I am intentionally leading you towards a particular and peculiar style of coding -- mine. If you are an experienced programmer you have your own. I'll suggest only that you consider clarity of intent when you write. If you're a novice this style is as good as any and you'll inevitably modify it to suit your needs. Take your own work seriously. There is no excuse for ugly code. Any program you persist at should be readable and critically, reusable.

Examples 4 and 5 require that you add a second LED, here, to pin 12. A resistor and LED in series.

Discussion

Note the output of SRL.tally() shows that blinking two LEDs is takes longer than one, not quite twice as long, or 28 microseconds. The number of iterations/second has dropped from 50,000 to 35,000, accordingly. Maximum is about the same, because SRLoopTally()'s overhead doesn't change.

Note also that I re-styled one of the blinkers in a very compact way. Instead of testing that the the timer has fired, it tests for it not having fired, and exits if so. This of course accomplishes the same thing. Why do it this way?

There is a long history of how code should be structured. While the general consensus is that there should be only one exit (at the bottom) and the first blinker does adhere to that, it is recognized that for tests such as this, straightforward tests that enable all following code, that putting negative-test cheks at the top adds clarity.
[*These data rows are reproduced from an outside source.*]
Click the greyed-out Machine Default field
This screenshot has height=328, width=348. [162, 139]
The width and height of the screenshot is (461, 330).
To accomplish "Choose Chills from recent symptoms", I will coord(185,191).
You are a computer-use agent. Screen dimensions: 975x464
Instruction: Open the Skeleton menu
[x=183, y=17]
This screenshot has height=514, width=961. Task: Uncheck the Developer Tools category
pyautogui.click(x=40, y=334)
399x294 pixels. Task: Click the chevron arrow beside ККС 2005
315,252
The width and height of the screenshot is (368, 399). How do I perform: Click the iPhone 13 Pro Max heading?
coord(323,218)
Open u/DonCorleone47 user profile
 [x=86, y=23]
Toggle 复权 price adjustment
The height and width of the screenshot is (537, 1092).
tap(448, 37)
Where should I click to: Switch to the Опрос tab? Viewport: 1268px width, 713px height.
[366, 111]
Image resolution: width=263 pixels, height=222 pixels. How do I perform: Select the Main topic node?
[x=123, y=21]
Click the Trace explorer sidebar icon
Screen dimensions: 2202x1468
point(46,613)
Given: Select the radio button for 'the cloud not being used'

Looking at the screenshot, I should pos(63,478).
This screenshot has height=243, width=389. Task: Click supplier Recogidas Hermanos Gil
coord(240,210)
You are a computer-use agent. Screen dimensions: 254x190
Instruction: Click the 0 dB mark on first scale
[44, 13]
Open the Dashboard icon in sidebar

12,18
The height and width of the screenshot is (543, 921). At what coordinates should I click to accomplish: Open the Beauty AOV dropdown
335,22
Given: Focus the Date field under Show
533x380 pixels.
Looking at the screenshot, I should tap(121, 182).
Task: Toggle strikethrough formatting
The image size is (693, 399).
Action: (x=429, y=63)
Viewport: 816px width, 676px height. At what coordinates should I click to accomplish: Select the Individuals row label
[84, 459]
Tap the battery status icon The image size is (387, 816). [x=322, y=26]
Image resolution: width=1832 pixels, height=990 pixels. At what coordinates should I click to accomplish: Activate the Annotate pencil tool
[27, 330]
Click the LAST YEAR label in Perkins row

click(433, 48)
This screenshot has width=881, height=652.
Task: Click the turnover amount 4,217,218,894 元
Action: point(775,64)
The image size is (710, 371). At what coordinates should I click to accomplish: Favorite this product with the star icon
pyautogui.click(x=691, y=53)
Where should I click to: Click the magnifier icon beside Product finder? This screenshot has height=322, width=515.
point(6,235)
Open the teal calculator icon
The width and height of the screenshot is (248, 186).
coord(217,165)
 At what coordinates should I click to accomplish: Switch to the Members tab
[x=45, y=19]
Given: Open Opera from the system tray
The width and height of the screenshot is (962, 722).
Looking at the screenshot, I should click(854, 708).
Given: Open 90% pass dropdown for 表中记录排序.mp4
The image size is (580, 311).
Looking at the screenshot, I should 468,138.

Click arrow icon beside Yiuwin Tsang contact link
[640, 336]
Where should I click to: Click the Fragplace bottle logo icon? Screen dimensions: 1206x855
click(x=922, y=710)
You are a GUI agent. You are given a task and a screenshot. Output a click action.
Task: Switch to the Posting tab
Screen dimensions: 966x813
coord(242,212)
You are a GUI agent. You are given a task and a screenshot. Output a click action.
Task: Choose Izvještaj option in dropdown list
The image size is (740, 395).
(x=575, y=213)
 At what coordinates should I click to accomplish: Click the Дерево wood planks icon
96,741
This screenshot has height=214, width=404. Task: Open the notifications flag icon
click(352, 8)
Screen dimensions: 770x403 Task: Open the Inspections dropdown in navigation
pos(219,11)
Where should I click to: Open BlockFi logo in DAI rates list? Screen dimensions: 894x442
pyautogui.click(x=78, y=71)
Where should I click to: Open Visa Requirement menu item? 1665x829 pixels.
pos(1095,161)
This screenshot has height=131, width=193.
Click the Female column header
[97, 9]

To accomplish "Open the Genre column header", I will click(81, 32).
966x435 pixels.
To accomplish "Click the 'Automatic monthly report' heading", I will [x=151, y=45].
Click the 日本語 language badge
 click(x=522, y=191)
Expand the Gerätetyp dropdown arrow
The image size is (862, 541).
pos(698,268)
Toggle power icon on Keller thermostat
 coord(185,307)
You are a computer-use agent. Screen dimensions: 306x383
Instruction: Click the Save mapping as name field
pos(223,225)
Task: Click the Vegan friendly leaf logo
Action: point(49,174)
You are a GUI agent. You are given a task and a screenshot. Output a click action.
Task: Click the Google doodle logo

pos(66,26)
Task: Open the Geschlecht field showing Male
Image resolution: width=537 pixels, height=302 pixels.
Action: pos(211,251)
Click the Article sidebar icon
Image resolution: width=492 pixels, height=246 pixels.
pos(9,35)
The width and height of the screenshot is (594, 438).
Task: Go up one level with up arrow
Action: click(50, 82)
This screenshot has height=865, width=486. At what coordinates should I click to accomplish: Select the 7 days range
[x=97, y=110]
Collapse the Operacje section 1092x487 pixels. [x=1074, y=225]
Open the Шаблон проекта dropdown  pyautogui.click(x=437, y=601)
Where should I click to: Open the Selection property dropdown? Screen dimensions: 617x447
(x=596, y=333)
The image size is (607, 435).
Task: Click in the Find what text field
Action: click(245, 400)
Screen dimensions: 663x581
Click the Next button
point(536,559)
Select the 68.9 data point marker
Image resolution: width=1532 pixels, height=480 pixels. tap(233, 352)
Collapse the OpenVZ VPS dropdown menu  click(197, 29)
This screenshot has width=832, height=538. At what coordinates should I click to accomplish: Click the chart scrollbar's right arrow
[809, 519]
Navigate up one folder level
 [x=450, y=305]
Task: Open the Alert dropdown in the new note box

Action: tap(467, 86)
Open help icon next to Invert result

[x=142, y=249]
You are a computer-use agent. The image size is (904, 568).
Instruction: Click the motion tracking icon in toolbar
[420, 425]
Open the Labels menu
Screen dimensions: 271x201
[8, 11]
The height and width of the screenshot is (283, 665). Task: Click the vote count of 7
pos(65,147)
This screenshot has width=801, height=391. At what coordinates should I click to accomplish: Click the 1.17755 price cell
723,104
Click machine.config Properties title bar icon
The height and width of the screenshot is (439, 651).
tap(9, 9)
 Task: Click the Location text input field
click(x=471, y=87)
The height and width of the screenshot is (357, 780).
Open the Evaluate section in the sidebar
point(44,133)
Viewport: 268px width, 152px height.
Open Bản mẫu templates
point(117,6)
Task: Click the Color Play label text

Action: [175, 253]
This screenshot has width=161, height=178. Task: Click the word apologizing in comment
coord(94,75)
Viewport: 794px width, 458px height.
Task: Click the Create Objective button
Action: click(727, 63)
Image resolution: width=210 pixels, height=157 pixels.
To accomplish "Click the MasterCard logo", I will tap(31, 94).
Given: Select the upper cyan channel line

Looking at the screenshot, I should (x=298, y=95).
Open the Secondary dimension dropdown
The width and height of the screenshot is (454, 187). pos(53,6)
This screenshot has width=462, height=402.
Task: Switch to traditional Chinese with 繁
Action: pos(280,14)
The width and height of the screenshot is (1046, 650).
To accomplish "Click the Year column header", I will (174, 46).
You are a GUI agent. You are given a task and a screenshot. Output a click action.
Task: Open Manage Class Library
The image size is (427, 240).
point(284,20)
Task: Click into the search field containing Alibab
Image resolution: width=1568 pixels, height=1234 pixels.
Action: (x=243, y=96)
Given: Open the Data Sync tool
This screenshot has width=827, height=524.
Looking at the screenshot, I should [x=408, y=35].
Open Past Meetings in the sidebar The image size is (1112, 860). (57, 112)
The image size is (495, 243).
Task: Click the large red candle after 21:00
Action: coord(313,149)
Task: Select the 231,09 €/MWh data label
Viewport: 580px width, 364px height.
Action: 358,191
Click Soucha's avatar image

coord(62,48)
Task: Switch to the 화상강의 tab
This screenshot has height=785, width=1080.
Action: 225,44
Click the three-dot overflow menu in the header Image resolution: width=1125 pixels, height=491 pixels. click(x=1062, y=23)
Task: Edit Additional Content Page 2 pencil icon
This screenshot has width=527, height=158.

This also eliminates a level of braces and detents in from the left margin. Again this is a short, simple subroutine, so these details are superfluous. I think it adds clarity to this and similar subroutines.

Code should be (dangerous words, that) written to maximize clarity. When a state machine such as an LED-blinker is this simple, this compact style adds clarity by highlighting the similarities and differences; the symmetry is clearly visible.

State machines can sometimes be long and complex, and the C/C++ switch statement often problematic, and considered prone to grammatical errors. It is also very useful at times, and can be extremely clear. Long if ... then ... else if ... chains, clearly indented and labelled, work also. Effort used to style code for readability is worth it.

This is fairly representative of timer- and event-driven code execution. This is the beginning of multi-tasking programming.



ILLUSTRATION #5: objects: SRTimer_example_5

Explanation

Example 5 is no longer about timers, blinking, or state machines; it is straight-up an example of C++ objects being used to contain and define a "subtask", containered as a separate program each, and tied together into a functional program by the main source file. I call these separate objects task loops.

The two blinkers of example 4 here each have their own tab, and the tab is a .h file. This means the IDE doesn't automatically include it as part of your program, you must do it with an explicit #include statement, as shown here. This lets you "insert code here" where you want it rather than where the IDE wants it. In this case it matters.

Note that each task loop is structured like an Arduino sketch. It has a setup() for doing one-time things and a loop() meant to be invoked over and over to accomplish the work.

This leaves the main loop to serve as an executive, supervisor program that does no or little work itself; it simply serves to execute each of the task loops' loop() code. SRL.tally() remains in the main module, and provides overview statistics on your program.